Things should be designed that nothing breaks when given up to 12V [1], and given the power supply, giving it more than that should be hard to impossible.

Nothing will be outside the -12..12V range, because the power supply isn't.


Gate, trigger, and clock are considered high above approximately 3V.




Gate

gate - pulses where you care more about the time it's on than the initial edge.


Usually gate output to gate input.

Parameter CV can also be used for gate inputs, because it often works out as a 'is high when above this voltage' threshold', but the exact threshold isn't so defined.


A few systems have/allow inverted logic on gates, i.e. you can switch them so that ~0V is considered on, and the higher voltage (whatever that synth system used) is considered off.

You may find older keyboards that do this, but almost all modern synths use only positive-polarity gates (low is off, high is on)


Trigger

trigger - signify a start


Things that interpret inputs as triggers will often care about the initial edge (rising edge on positive polarity systems). the on state and falling edge are usually not relevant.


Trigger pulses may be on the order of 2 to 10ms.

Shorter is absolutely possible, but a little longer can mean that the receiving side is certain to notice it, even when they are cleaning up the input signal for stray signals.

Sync / clock

sync / clock amounts to a trigger at (usually very( regular intervals.


Like trigger signals, clock inputs may only react to (rising) edges, so require fast-rising signals.


In some uses, sync/clock and trigger are used in the same way - do something every pulse.

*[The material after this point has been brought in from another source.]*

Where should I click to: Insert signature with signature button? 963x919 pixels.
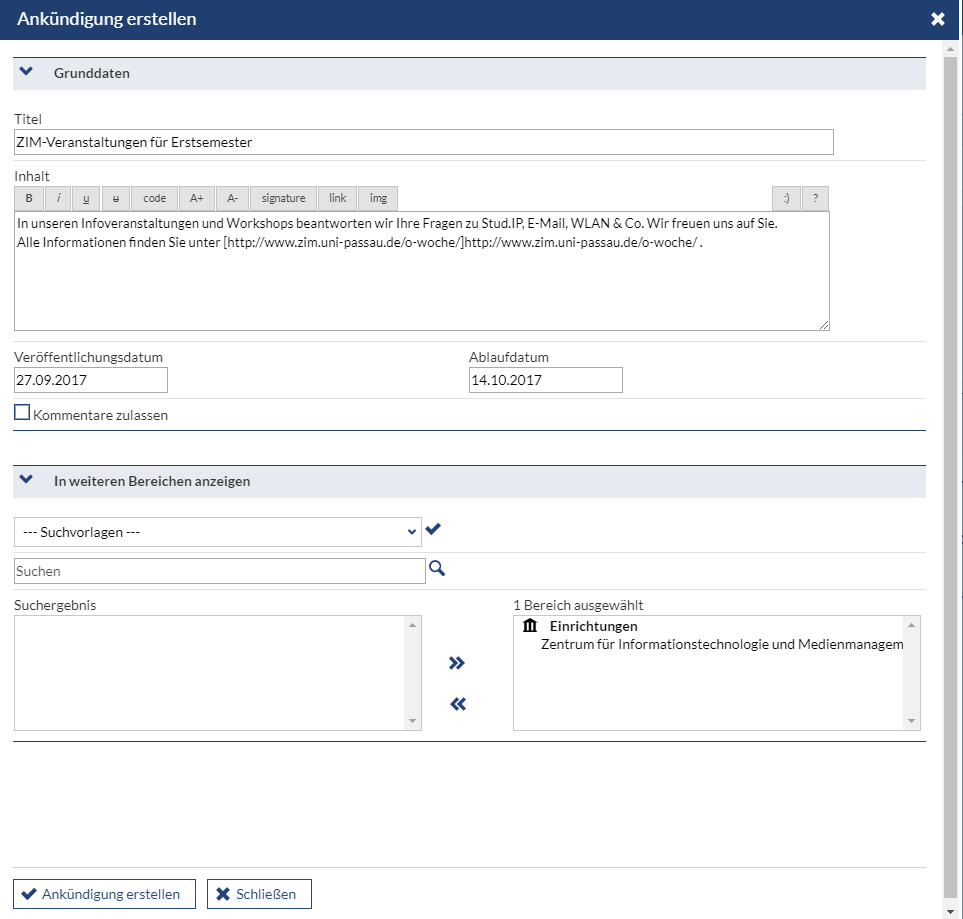pos(283,198)
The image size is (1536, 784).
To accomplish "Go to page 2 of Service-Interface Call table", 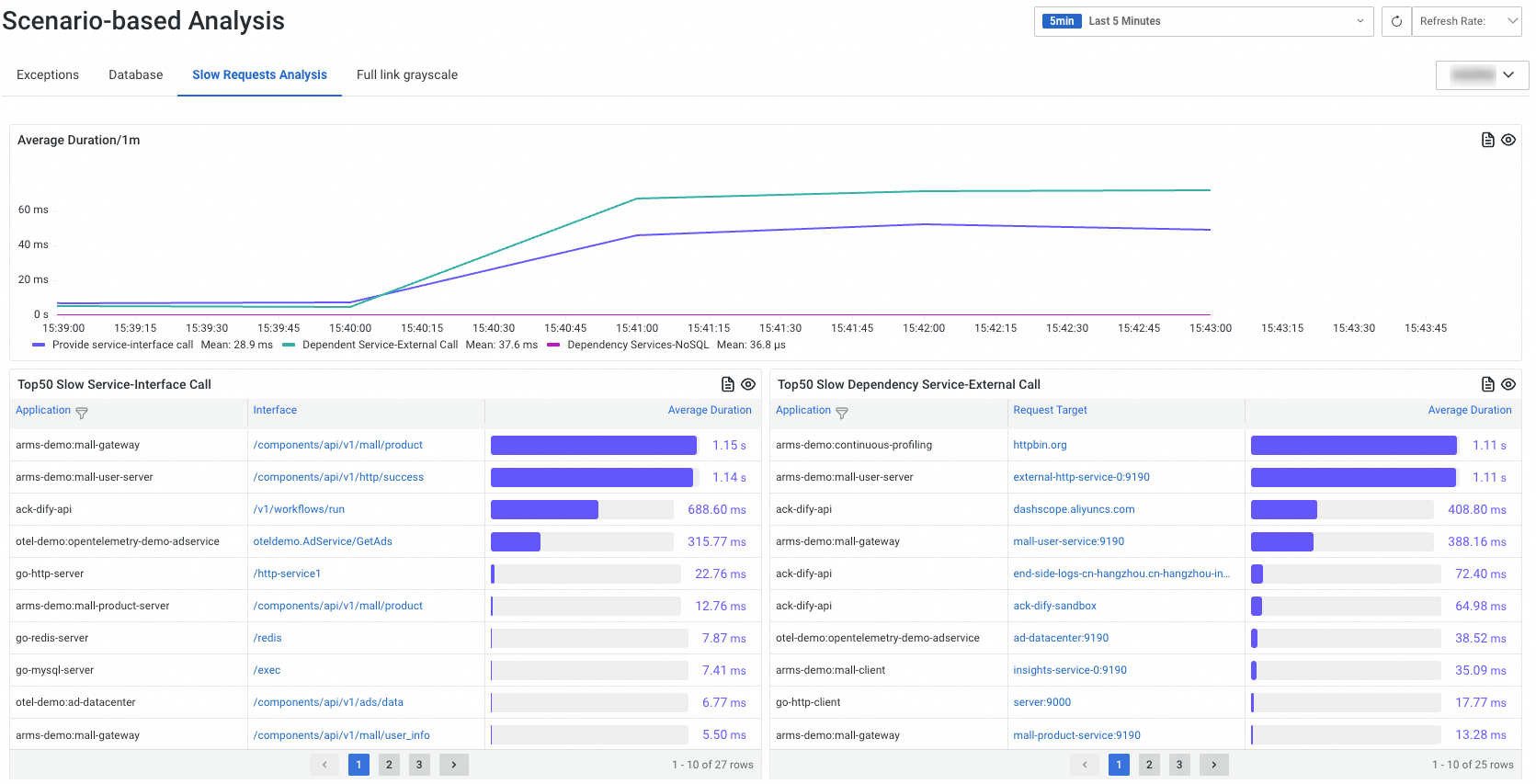I will point(389,765).
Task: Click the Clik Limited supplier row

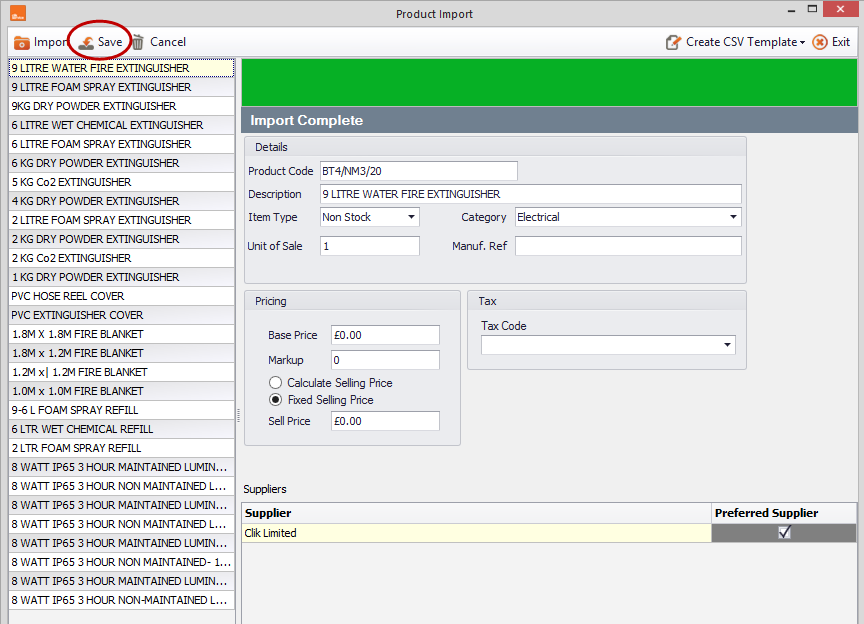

In some others, sync/clock is used more in a PPQN (like MIDI sync, DIN sync)


(Not to be confused with oscillator sync (which means one oscillator restarts another. If the controlling one is faster, that means the second one will follow the first one's frequency (often with some extra waveform edges))

Pitch CV

This article/section is a stub — some half-sorted notes, not necessarily checked, not necessarily correct. Feel free to ignore, or tell me about it.

Pitch CV

Pitch CV is used to get all pitched sound producers to agree on what pitch they should be working at.

It's also used by filters, pitch quantizers, and such.


In eurorack is 1V/Oct (a.k.a. exponential), as once introduced by Bob Moog

There is another system, called Hz/V (a.k.a. linear), but is electrically less practical, so not seen much in modular.


While pitch CV input is exponential, you may occasionally see a linear pitch CV alongside, to control things like tremolo from regular CV output.


Voltage-wise

1V/Oct literally means that every extra volt means an octave higher.

This means voltage to frequency is an exponential curve, hence the nickname.


There is no absolute mapping from voltage to pitch, in part because when you have tuning knob anyway, both to get things in tune with each other, and to set up detuned relations, you only need to get it roughly right.

That said, there are conventions to get things roughly on the same order. For example, 0V may well be a C (apparently stemming in a Moog convention?), and regularly it would be C2 or C1 or C0, etc.

CV voltage

This article/section is a stub — some half-sorted notes, not necessarily checked, not necessarily correct. Feel free to ignore, or tell me about it.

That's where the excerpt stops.